Task to complete:
Find every line in the records that holds the string "agent". Copy each one.
══ Materials provided
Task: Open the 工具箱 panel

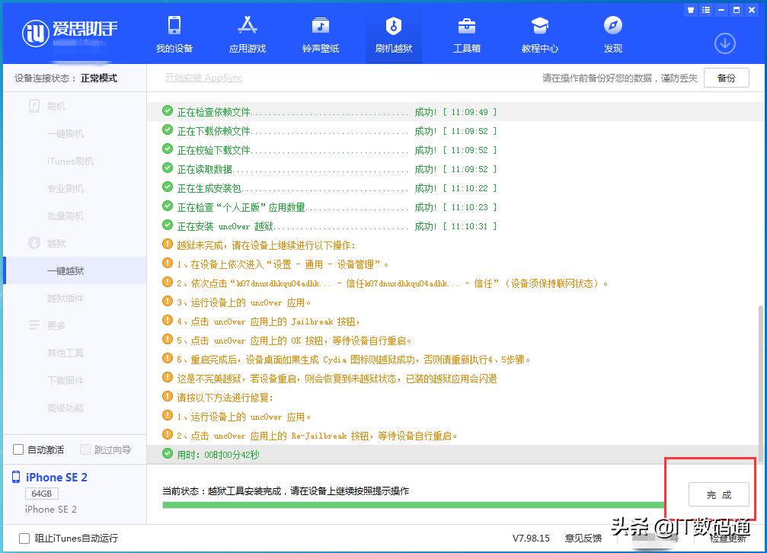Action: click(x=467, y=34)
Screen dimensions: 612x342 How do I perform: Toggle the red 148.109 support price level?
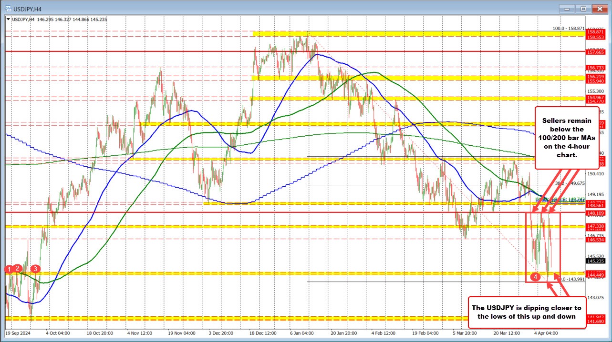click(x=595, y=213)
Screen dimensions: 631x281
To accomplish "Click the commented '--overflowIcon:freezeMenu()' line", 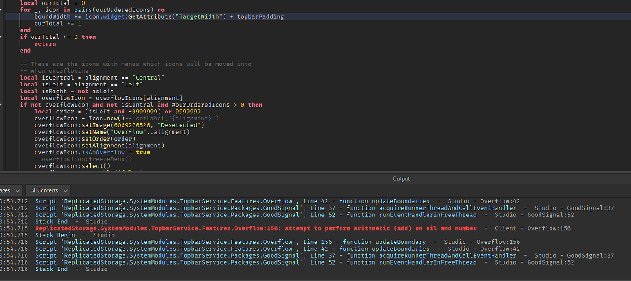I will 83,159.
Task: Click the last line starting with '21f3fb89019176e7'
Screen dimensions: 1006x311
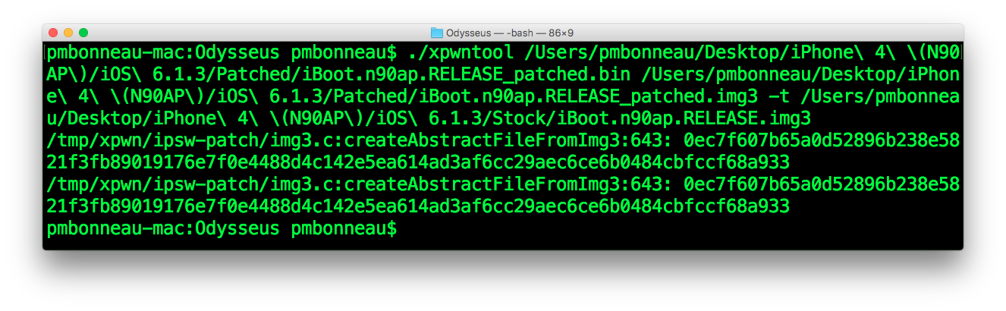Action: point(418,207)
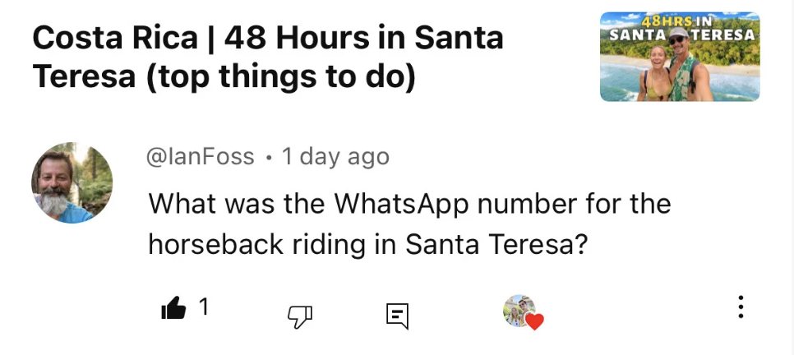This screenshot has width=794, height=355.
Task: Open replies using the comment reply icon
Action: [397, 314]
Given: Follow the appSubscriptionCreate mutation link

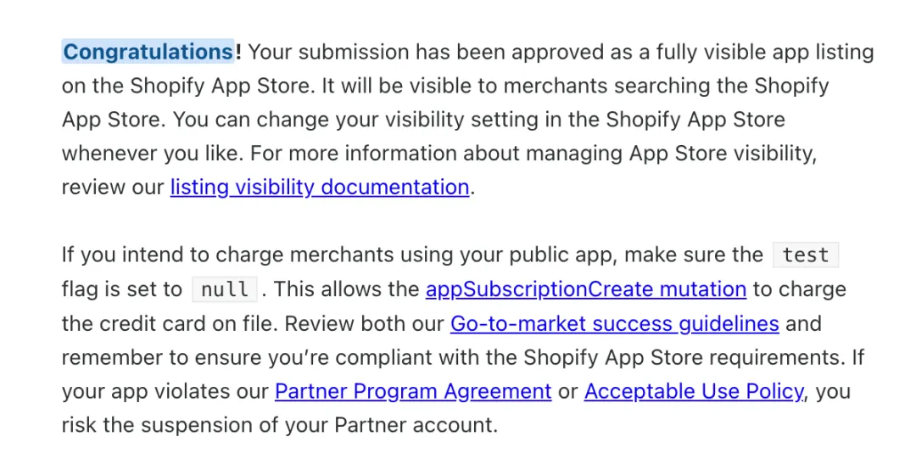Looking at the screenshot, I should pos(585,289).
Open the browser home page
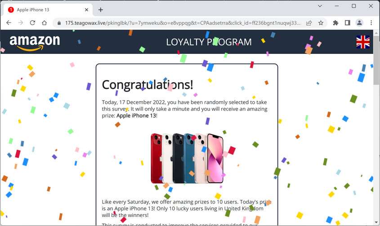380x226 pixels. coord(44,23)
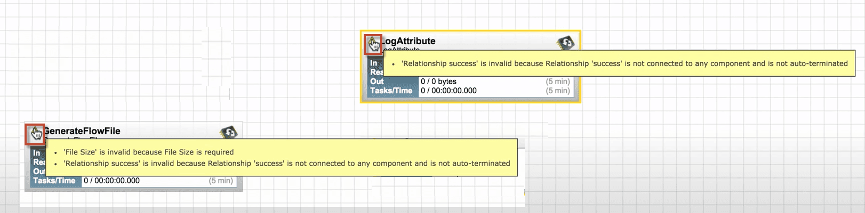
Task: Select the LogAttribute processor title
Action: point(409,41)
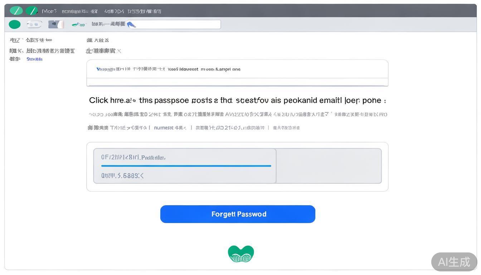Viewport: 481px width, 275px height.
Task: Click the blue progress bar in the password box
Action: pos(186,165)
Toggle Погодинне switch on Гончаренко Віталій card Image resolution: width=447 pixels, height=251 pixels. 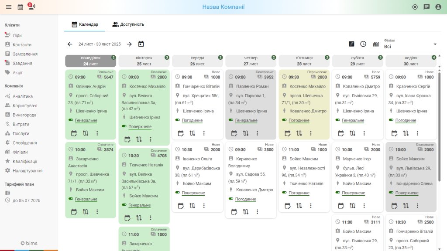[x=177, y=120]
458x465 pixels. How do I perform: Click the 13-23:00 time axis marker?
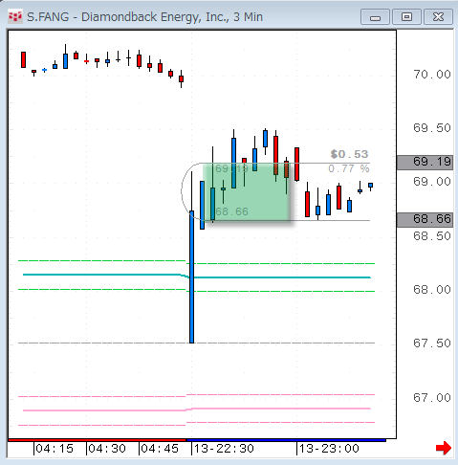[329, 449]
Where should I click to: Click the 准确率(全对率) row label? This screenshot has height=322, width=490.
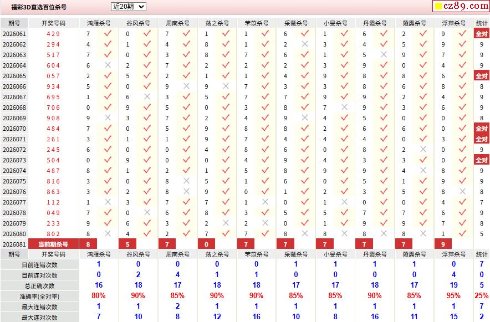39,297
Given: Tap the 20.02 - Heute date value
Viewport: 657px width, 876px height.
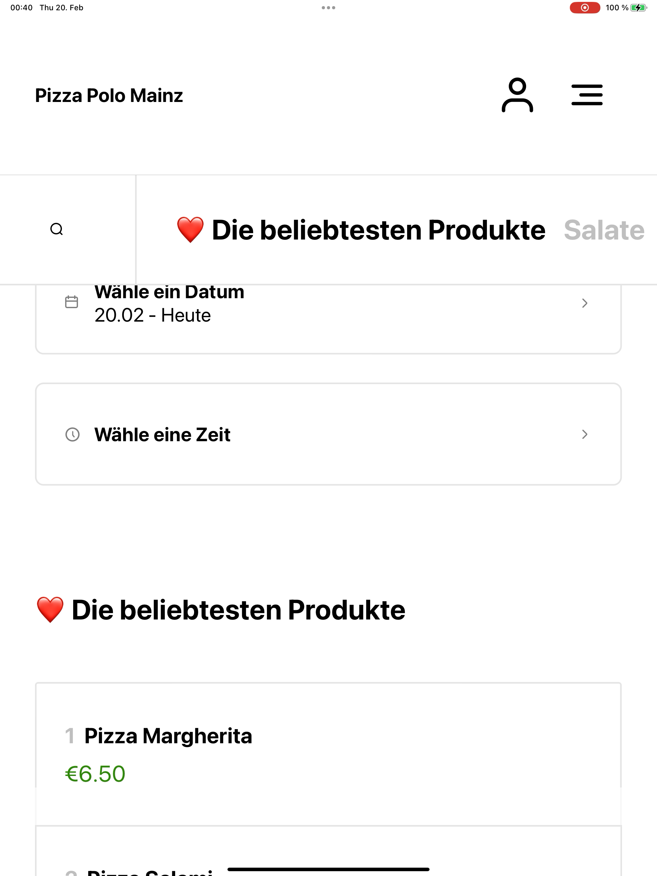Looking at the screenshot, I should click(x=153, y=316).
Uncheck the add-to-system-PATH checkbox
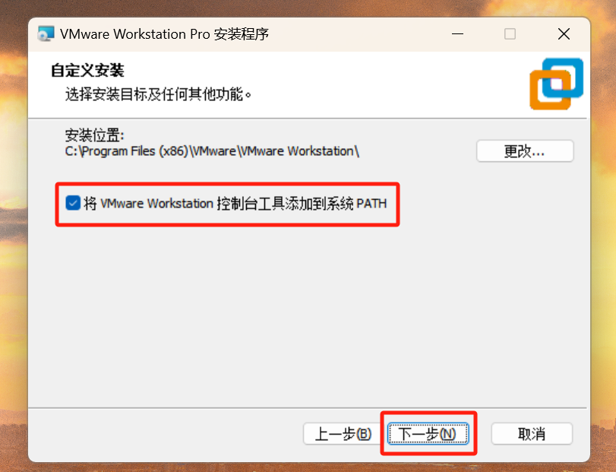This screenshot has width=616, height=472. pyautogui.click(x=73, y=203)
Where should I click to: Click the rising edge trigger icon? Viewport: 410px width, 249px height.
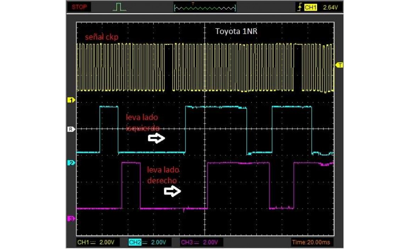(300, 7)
════
══ Materials provided
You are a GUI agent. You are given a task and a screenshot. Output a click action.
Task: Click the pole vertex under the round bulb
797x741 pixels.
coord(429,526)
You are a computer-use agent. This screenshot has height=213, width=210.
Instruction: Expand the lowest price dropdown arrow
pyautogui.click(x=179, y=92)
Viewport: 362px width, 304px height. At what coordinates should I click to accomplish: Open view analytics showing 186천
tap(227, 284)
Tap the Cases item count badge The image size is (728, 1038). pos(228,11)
════
Answer to this task:
You are a GUI agent. You are given a task and a screenshot. Output a click action.
You are a computer-use agent. This screenshot has height=213, width=210.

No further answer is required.